Curriculum Mapping Countries

This indicator is not part of the indicators mentioned above and, indeed, none of the statistics can lead to it. This is because the approach taken to cross-curriculum-search has been a practical approach to a research problem in which no other project has been working on (to our surprise) and for which only textual resources are available.

The number of educational regions encoded in the internationalized ontology GeoSkills has gone beyond the number of European countries very early; but the details of each region in each country, educational pathways, and educational levels has been staying around the number of curriculum texts encoded in the platform: educational regions where a complete curriculum has been or is being encoded and hyperlinked in the sense of the report on curriculum-categorisation: this list is that of the partners' of the projects (France, Germany, Spain, Holland, Czech Republic, Luxembourg) while it started as the list of members of the curriculum-categorization work-package of the project (France, Spain, Holland).

It is probable that the task of curriculum encoding remains an enterprise of great depth for which the Intergeo practice has been a pioneer practice which only demands generalization.

School Coverage

This indicator attempts to measure the amount of schools aware of interactive geometry in Europe. None of the indicators above tackle this problem; basically, IP's are used to put accesses on a map. The platform development team is currently investigating usage of Maxmind GeoIP, which we could actually leverage for other services (e.g. distribution of points for a given educational level, or a given set of topics).

Conclusion

In this report we have described the achievements in generic logging capabilities, how we have refined these and how we can estimate the high-level indicators described in the Intergeo's description of work.

Several other indicators could be extracted with out new infrastructure as described above (Lucene or Hibernate queries for the content, AWStats and apache logs injection for the tracking):

  • The number of resources attached as favourites which would enable us to measure the amount of preference marking.
  • Depth of collections: we already count the number of folders and collections, which measures the content organization. We could also count sub-folders, sub-sub-folders, etc, which would reflect how many people are doing some serious structuring and organization of contents.
  • Also, it would be interesting to know whether a small number of users has produced a lot of resources; a histogram with the number of resources by user could throw some light on this. In fact, the same thing could be applied to all events; how many resource creation does each user do, etc. This indicator could be called the productivity by user.
  • The distribution of resources per applicable educational region and educational level.
Discussions and usage of the logging infrastructure will show whether such indicators (or others) are useful and/or needed.

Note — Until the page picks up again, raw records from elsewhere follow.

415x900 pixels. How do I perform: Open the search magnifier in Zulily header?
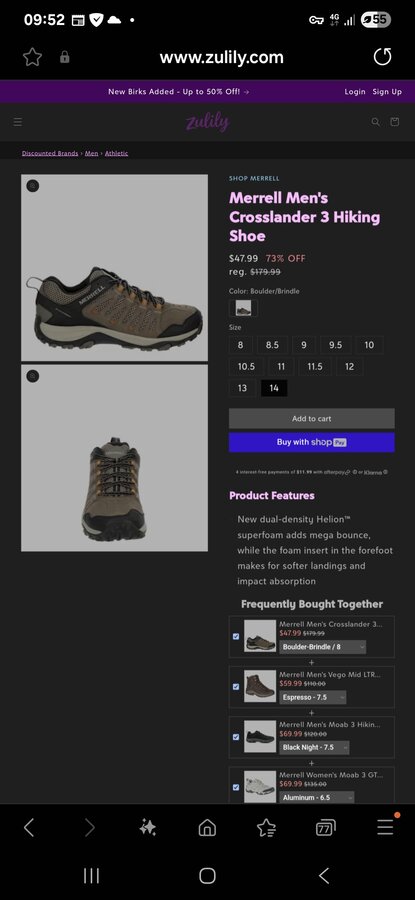pos(375,122)
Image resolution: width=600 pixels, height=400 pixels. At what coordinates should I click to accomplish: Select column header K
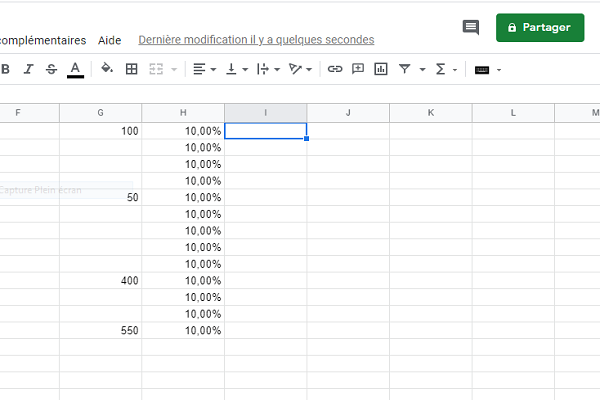[431, 112]
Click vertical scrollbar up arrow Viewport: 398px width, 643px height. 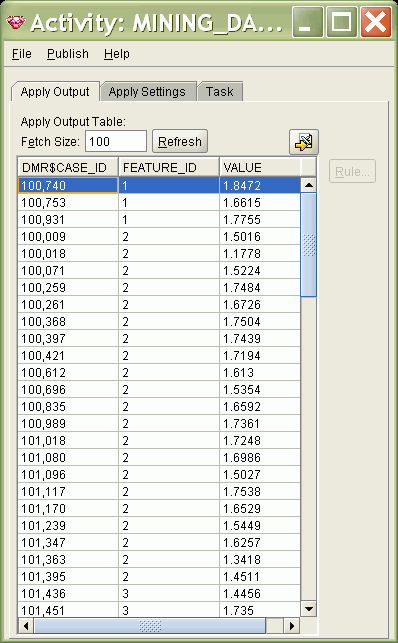coord(309,185)
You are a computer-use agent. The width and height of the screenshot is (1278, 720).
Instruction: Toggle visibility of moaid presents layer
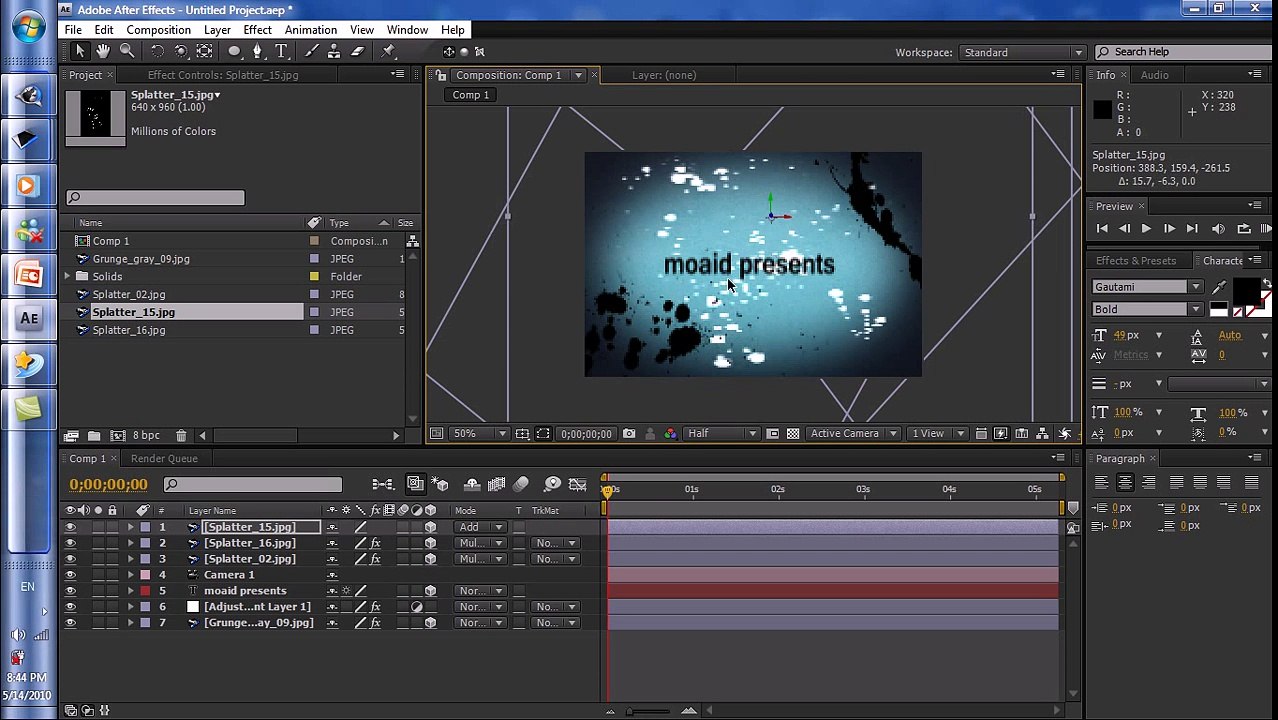[70, 591]
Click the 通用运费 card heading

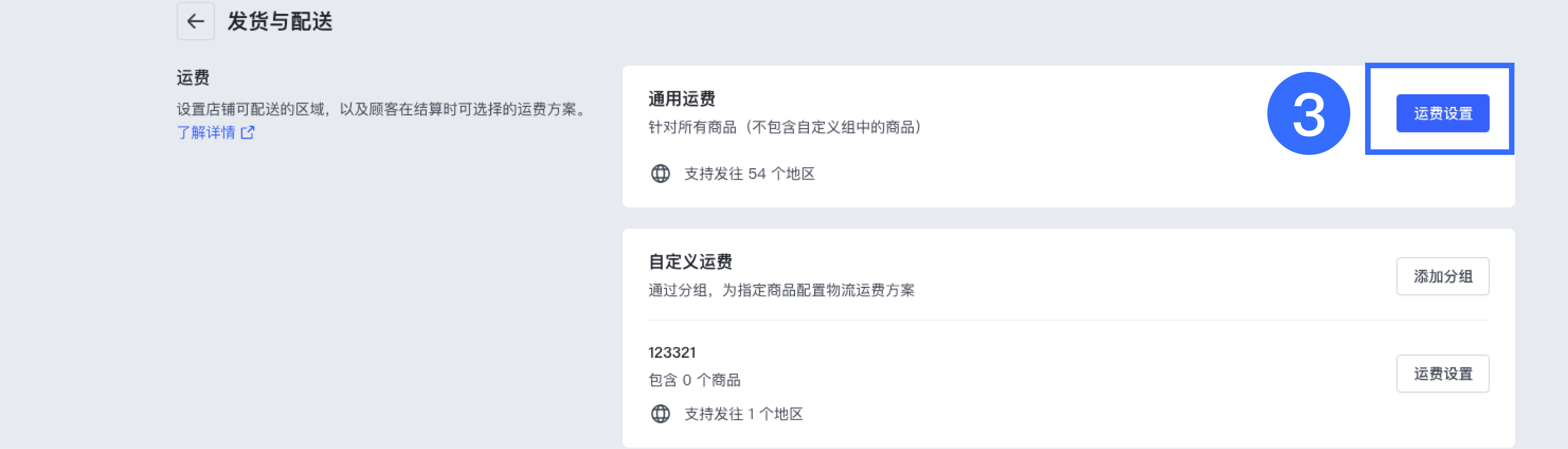(x=682, y=99)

This report has shown the growing usage of the i2geo platform and has described the many indicators that we are now able to extract about the platform usage. We have good hopes to see some indicators become a major sign of the quality usage of the platform:

  • the number of QA resources
  • the number of resource uploads and their editions: isolated file-based-resources, which, when uploaded in the platform have a larger guarantee of survival than many other sites (see D6.2 for an argumentation of this form as best practice)
  • the number of direct usage such as the invocation of the play function
One avenue worth exploring to stimulate the raising of these indicators is showing these statistics to the users, or publish them, in the belief that "activity calls activity". This practice has been exercised since the very start for very general counts viewable on the front page in the "watch i2geo grow" panel. We shall probably add the number of reviews and links to this panel, a view of the counts of the files for each file type, and the reviews for each score.